No canto XXII da Ilíada, o poeta narra a morte de Heitor, decorrente do seu duelo
com Aquiles e o faz como se presenciasse os fatos, tornando assim sua poesia visual e
concreta, dada à minuciosa e objetiva exposição de cenas, pessoas, lugares e objetos. Esta
exposição se estabelece pelo emprego de recursos épicos tradicionais, como os versos
hexâmetros, as analogias, a alternância de discursos de personagens, a sucessão temporal e,
principalmente, as “impressões ópticas”:
perspectivas e manifestações afetivas no leitor, que se emociona e se identifica com o que está
revelado nos versos, ao invés de apenas admirar a plasticidade da narrativa. Enquanto Homero
converte estados de alma em fatos visíveis, ao descrever as ações e suas respectivas
circunstâncias exteriores, por meio das três chaves épicas – quando, onde e quem (STAIGER,
1969, p. 46), Cecília Meireles toma o caminho inverso. O seu potencial lírico consegue
expressar o concreto como parte do sujeito, por meio do sentimento, da intuição e da
contemplação interna (Hegel, 1997).
Ladrões e contrabandistas
estão cercando os caminhos;
cada família disputa
privilégios mais antigos;
os impostos vão crescendo
e as cadeias vão subindo.
Essa relação de consequência das ações e reações de quem extrai, de quem tem e de
quem ambiciona o ouro, vista no poema, só pode ser engendrada por uma posição bem
próxima do eu lírico à matéria, ao contexto e à natureza do que ele fala. A sua recordação
descerra imagens altamente subjetivas. O inferno sendo traçado, os homens sepultos e os
fantasmas que descem dos morros, por exemplo, provocam sensações visuais cujas
simultaneidade e irrealidade desviam a atenção dos fatos e concentram-na no clima formado
em volta dos mesmos. A proximidade dessas visões toca o espírito do leitor e permite a ele
reelaborar a dura verdade sobre as mazelas provocadas pelo ódio, cobiça e inveja naquele
tempo em que o ouro e a prata regiam o destino dos culpados e dos justos. A presença de
substância concreta nessas imagens, aliada à imersão do eu lírico num mundo instável e cheio
de impressões, cria um quadro impreciso onde o sonho, a desilusão e o sofrimento integram o
campo de significação da vida humana, fazendo com que a expressão linguística não se
estabeleça sob a pena da lógica e da impassibilidade, mas se revele como forma de
experiência, de fragmentos de lembrança e memória, construindo assim um tempo interior
sensorial.
Os versos “O passado não abre sua porta/e não pode entender a nossa pena” (RI, p.

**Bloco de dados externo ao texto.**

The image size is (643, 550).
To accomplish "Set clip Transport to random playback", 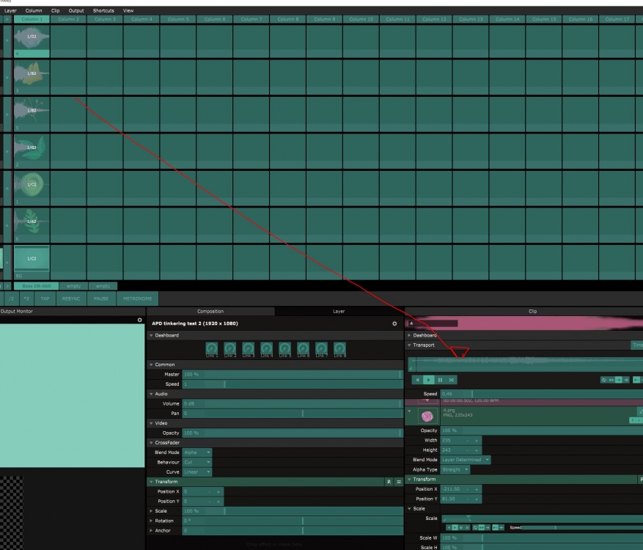I will coord(452,380).
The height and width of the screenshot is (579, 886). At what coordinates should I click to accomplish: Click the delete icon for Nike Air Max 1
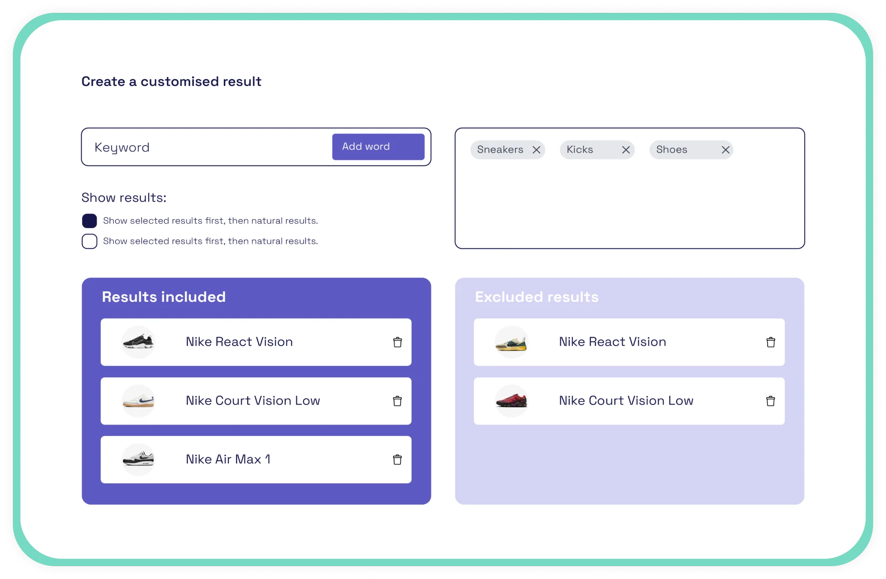[397, 459]
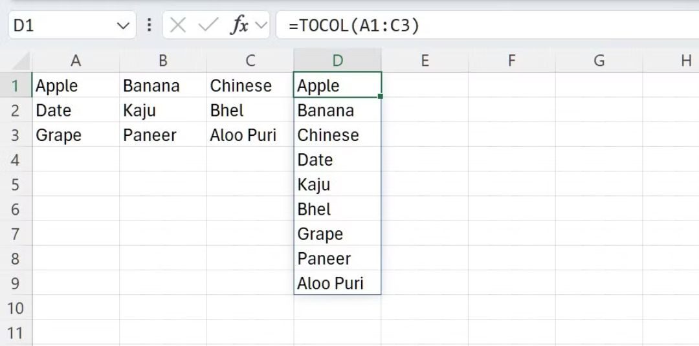
Task: Select column A header
Action: tap(76, 61)
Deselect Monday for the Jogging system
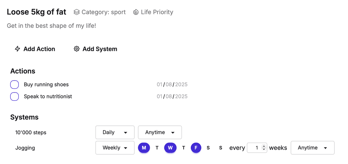The image size is (348, 164). click(144, 148)
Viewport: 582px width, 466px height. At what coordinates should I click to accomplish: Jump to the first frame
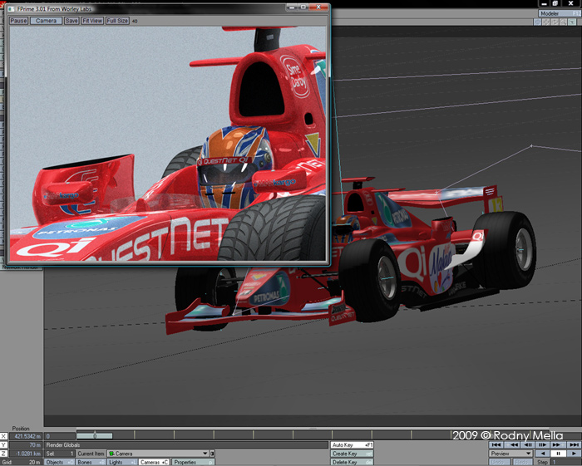point(496,445)
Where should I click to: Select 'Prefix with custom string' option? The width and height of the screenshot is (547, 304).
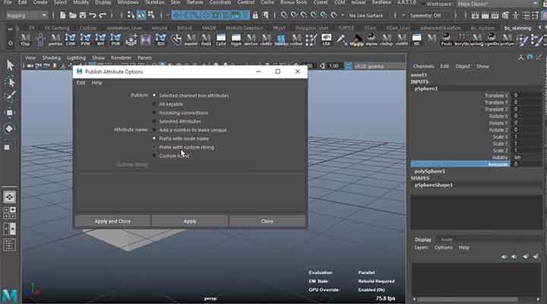point(154,147)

42) confirmam que o passado se foi e que já não é mais possível atingi-lo. No entanto,
culminam no Romanceiro da Inconfidência interrogações que atravessam vários romances,
provando que a obra está aberta ao vislumbramento desse passado, sob uma consciência que
se situa no presente e que, mesmo atônita e emocionada, participa de tudo sem perder a
lucidez crítica. O sujeito poético indaga onde estão os obcecados pelo ouro e pelo poder.
Onde estão os que ali amaram e sofreram? Onde estão os espectadores ingênuos da tragédia?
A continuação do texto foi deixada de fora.